= Dataset content =

-*-*-

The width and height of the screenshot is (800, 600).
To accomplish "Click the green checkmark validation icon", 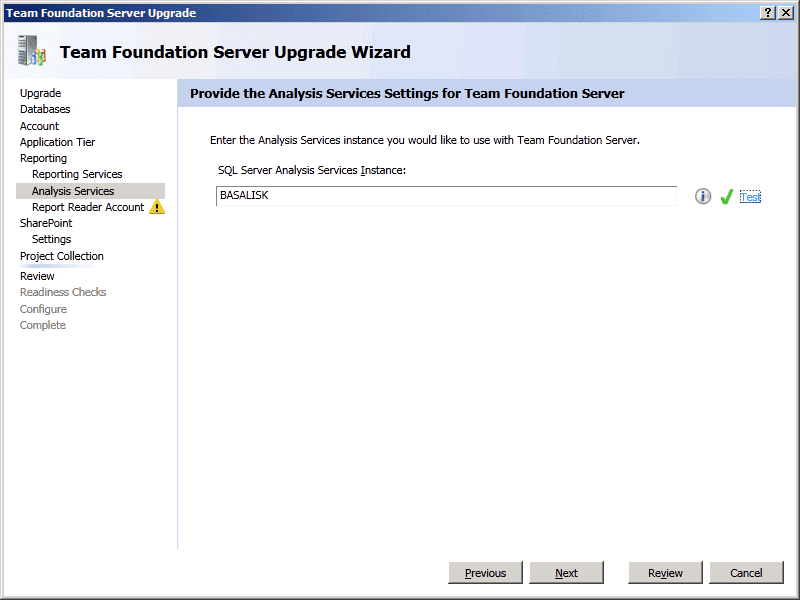I will 727,197.
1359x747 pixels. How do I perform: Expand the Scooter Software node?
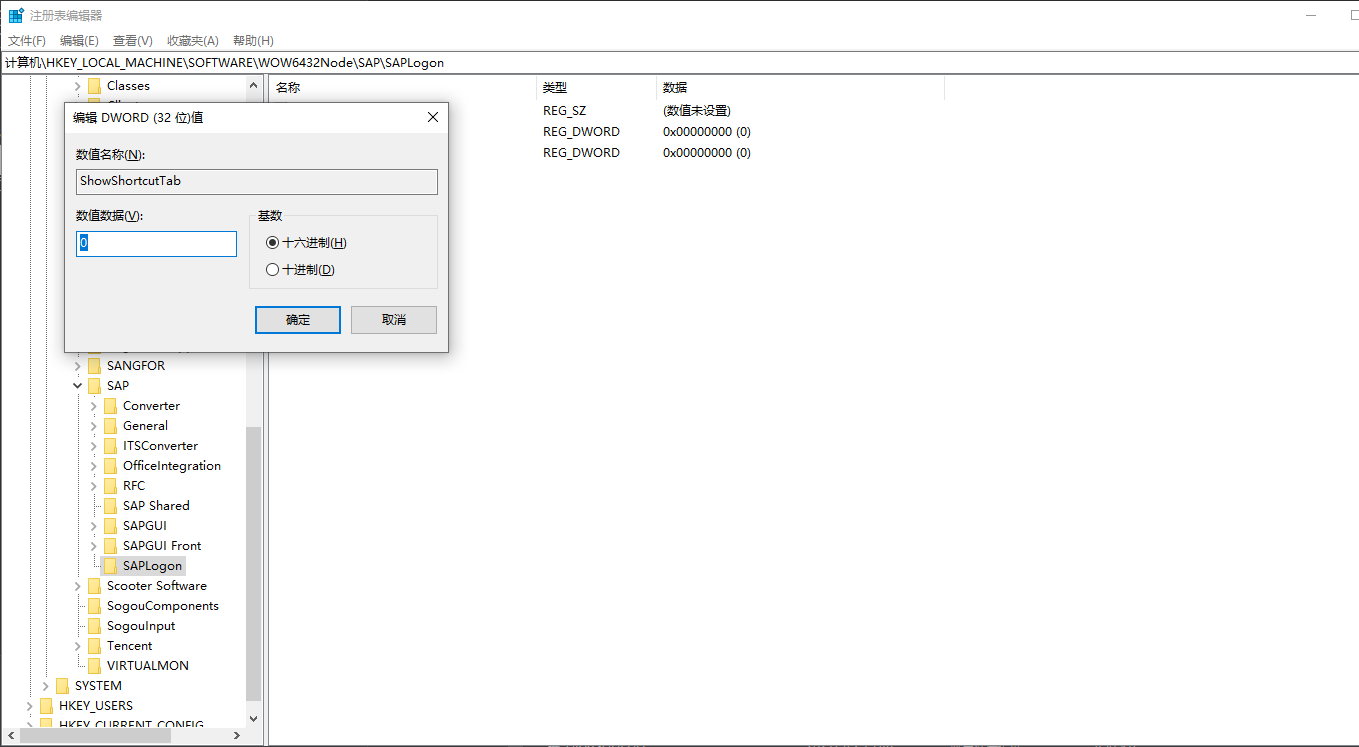tap(77, 585)
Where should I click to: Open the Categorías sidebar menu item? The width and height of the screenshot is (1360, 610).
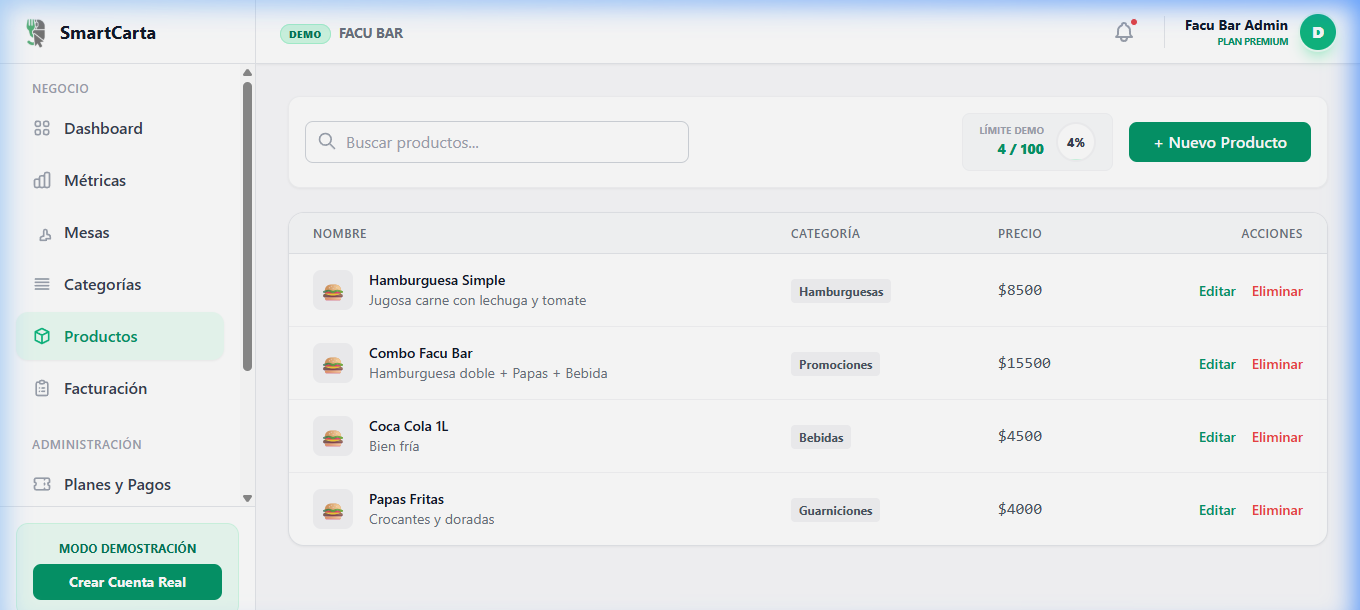[x=103, y=284]
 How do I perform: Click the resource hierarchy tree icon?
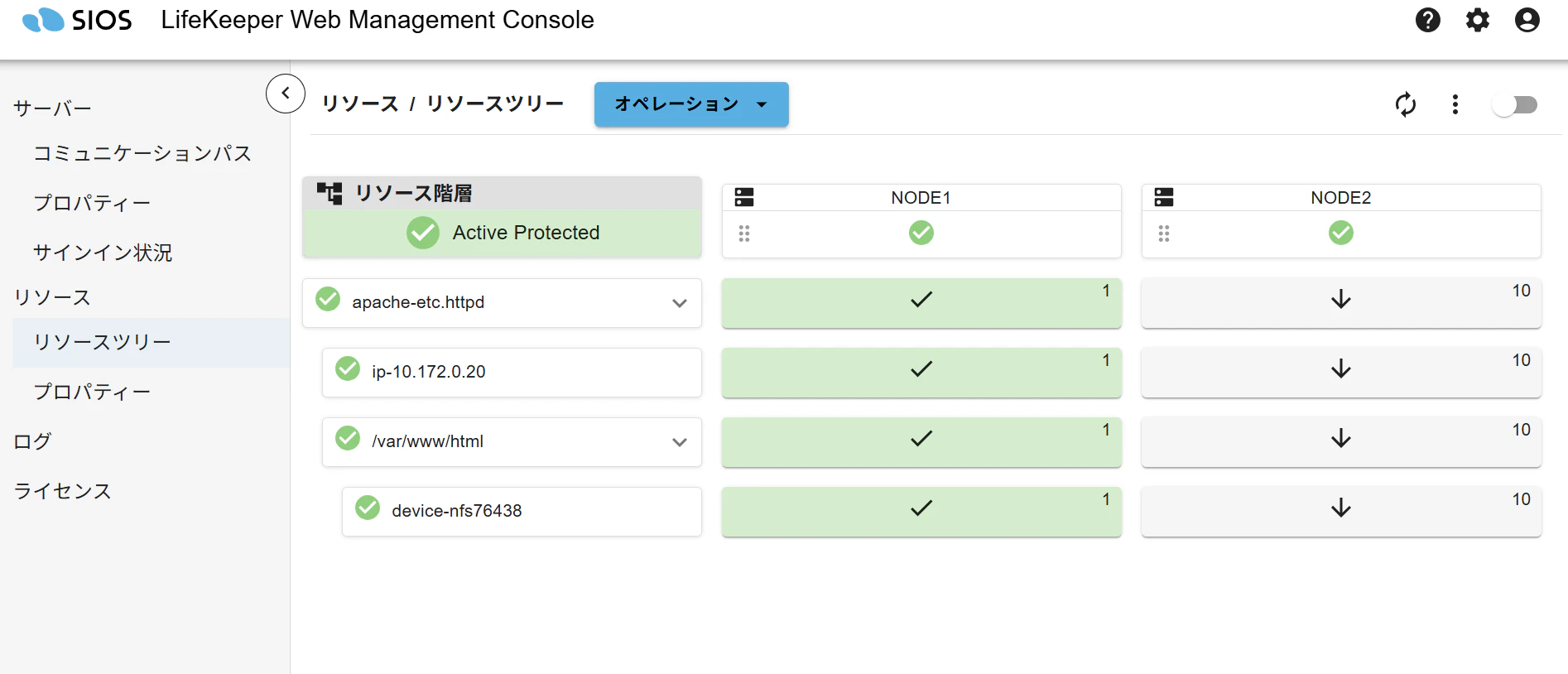[x=329, y=194]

-*-*-

= Directions for this task =
Where the line holding "1359x747 pixels. How" appears, start copying, and continue exactly through the last line of the listing, both ends included, skipping the pictures.

= Problem solution =
1359x747 pixels. How do I perform: Expand the Scooter Software node?
tap(77, 585)
Where should I click to: Open the Categorías sidebar menu item? The width and height of the screenshot is (1360, 610).
[x=103, y=284]
 How do I perform: Click the resource hierarchy tree icon?
[x=329, y=194]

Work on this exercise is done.